Nick Littlehales is Ronaldo’s sleep coach and has also worked with NBA and NFL teams as well. And according to a profile done on him recently by The Independent, he doesn’t buy the rule about getting a traditional eight hours of continuous sleep. He feels that when one does that “it creates unnatural rhythms” which in turn means that a person’s least productive part of the day will be between one and three in the afternoon.
Instead, Littlehales tells his clients to take five 90-minute “sleeps.”
An hour and a half before Ronaldo goes to bed, he will turn off his phone, stop watching television or any other screens.
Littlehales advises his clients to sleep in the foetal position in fresh laundry – you imagine Ronaldo has someone to change his sheets for him – and he disdains the kind of luxury mattresses that claim to hug the body’s contours.
“All you need is 10 centimetres of foam,” he said. “Why, when you go camping and start sleeping on a thinner mattress do you wake up feeling fantastic?

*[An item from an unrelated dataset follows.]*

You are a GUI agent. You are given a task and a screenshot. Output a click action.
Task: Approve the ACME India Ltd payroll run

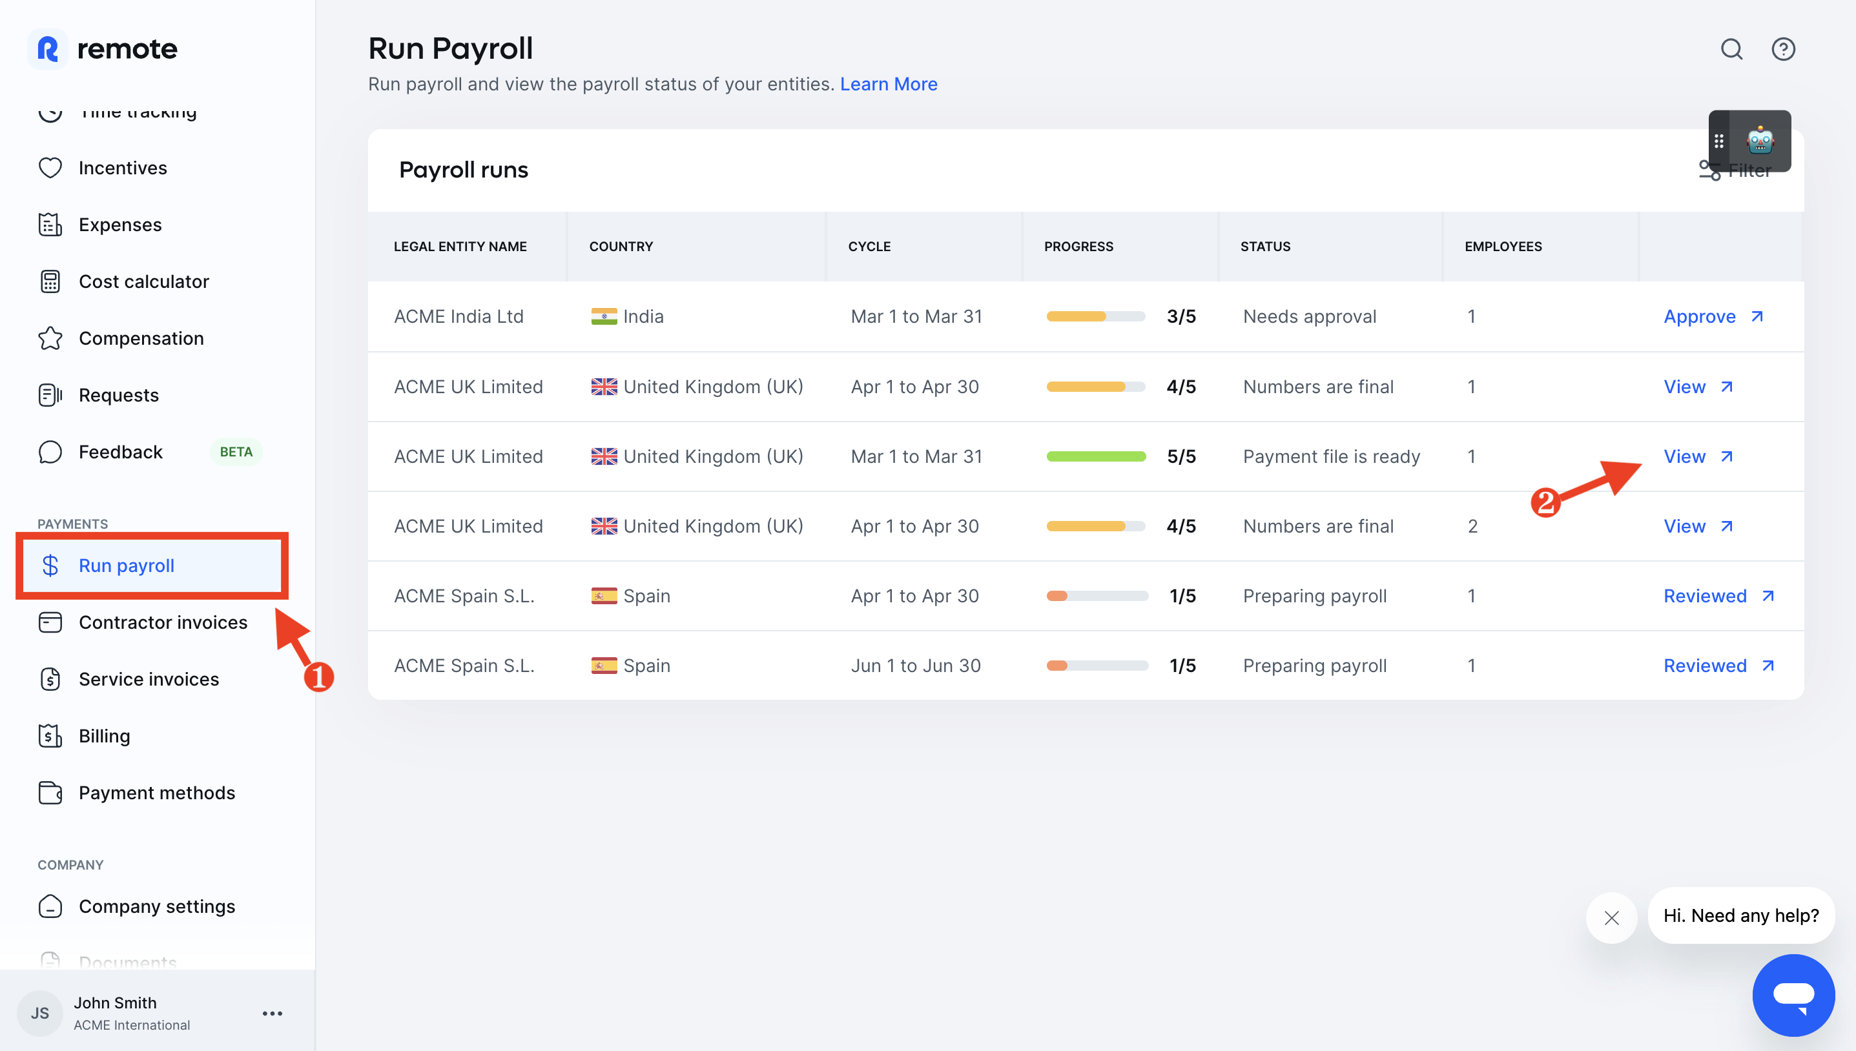(1701, 316)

I’ve been working with Team Sky for a number of years and during every Tour de France, Giro d’Italia or Vuelta a Espana, we go ahead to the hotels making sure the cyclists sleep on exactly the same mattress every night.”
Littlehales also recommends, reports The Guardian, black-out curtains, a room temperature of 61 to 64 degrees, filters in the HVAC system that remove allergens from the room, nasal strips to prevent mouth-breathing and “a small dawn light simulator that emits gradual light to replicate the natural circadian process of sunrise.”
Got all that? Good. Now get out there and get some sleep.